In the landscape of buzzwords and hashtags, we speak so often of representation in terms of seeing yourself in the pages, of diversity in terms of non-white presence, that we forget the very definitions of the words. “Representation” as in “representative of something,” not necessarily yourself; “diversity” as in “many and varied,” not simply “X-identifying protagonist and therefore proof that I, the reader, am not X-phobic.” We forget that perspectives do not need to have some commonality with our lived experience to be valuable. We forget that voices do not need to sound like ours to be heard.
Non-Binary Lives: An Anthology of Intersecting Identities contains thirty personal essays by people from all over the world, from all kinds of religious backgrounds and upbringings, at all different stages of non-binary life. I, a nonbinary person with many other things in common with the various authors, did not see myself reflected in any of them. This is a wonderful and precious thing. Contrary to everything we are told about what does or does not constitute “good representation,” not seeing myself in this book is what gave me a sense of newfound wonder in my own nonbinary identity. This is the power of truly diverse representation: not seeing yourself in something, but seeing that you are not alone.
Perhaps the greatest gift of Non-Binary Lives is that it accomplishes exactly what it sets out to do: to explore and examine intersecting identities, through the complexities of race, migration, chronic pain, biological parenthood, gender elation, mental health, and many, many more. It features many AMAB persons, who continue to be vastly underrepresented in conversations about nonbinary identity. The authors include trans people, genderqueer people, porn performers, therapists, cat owners, and twins. Many of them happen to be working and/or residing in the UK, where the publisher and editors are based (and so, presumably, where the call for submissions to the anthology was best advertised). Many also happen to write through the kind of analytical lens you learn to adopt in social studies courses in university. While this does not in any way detract from how good the book is, I would have liked to see more essays from nonbinary people working outside of academia, or whose lives diverged from a traditional tertiary education—perhaps in a follow-up anthology, which I am willing into existence.

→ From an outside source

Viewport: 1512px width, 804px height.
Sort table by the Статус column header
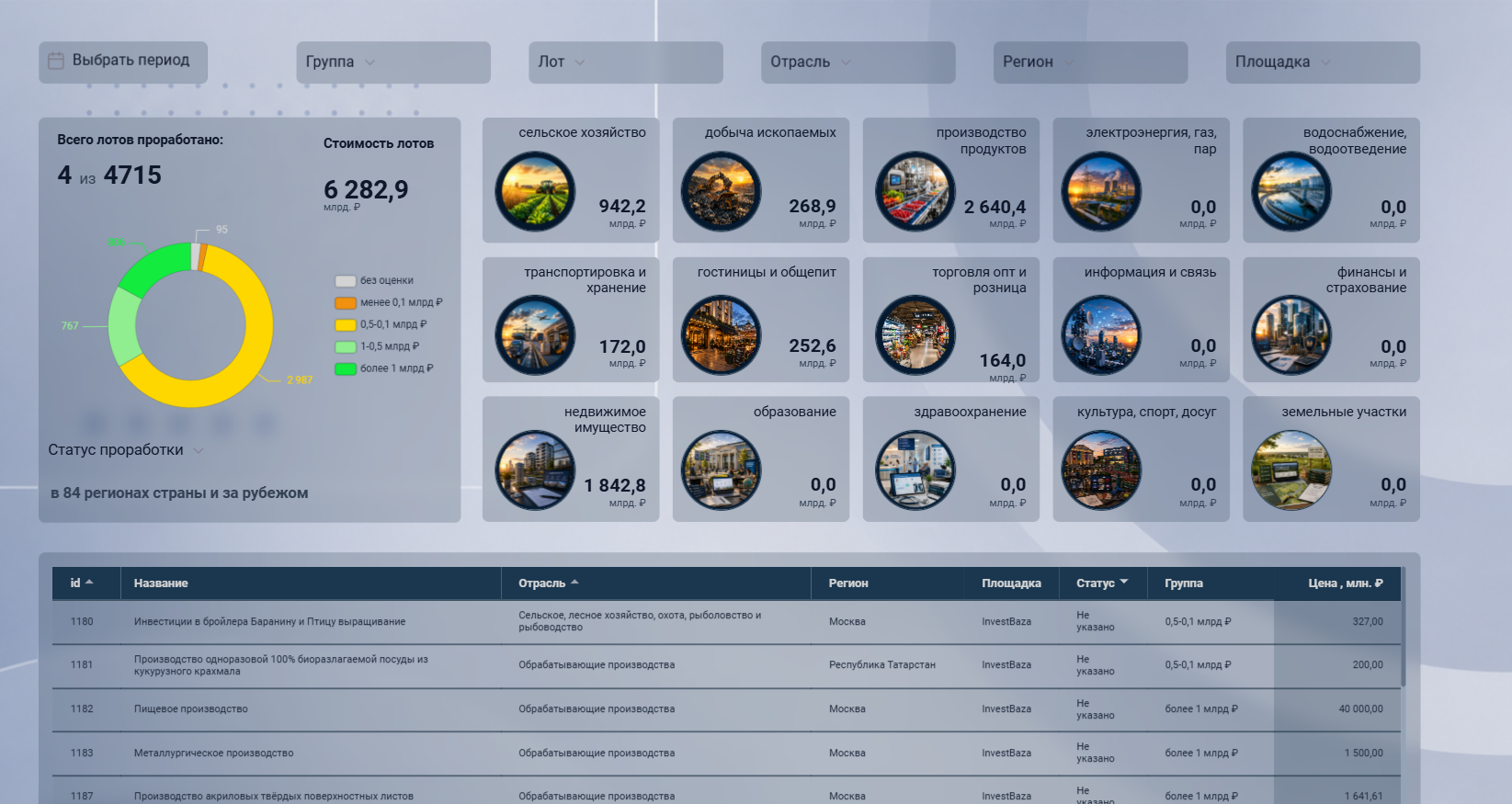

I usually find anthologies of personal writing difficult to review, as they are so subjective, and good content and good writing don’t always go hand in hand. That wasn’t the case with Non-Binary Lives. While I wasn’t exactly hooked on all the essays, it’s hard to dispute the quality of each and every one. More than mere analyses, more than raw prose, these essays are love letters to a gender that holds a myriad of permutations, reflecting and refracting every color under the sun.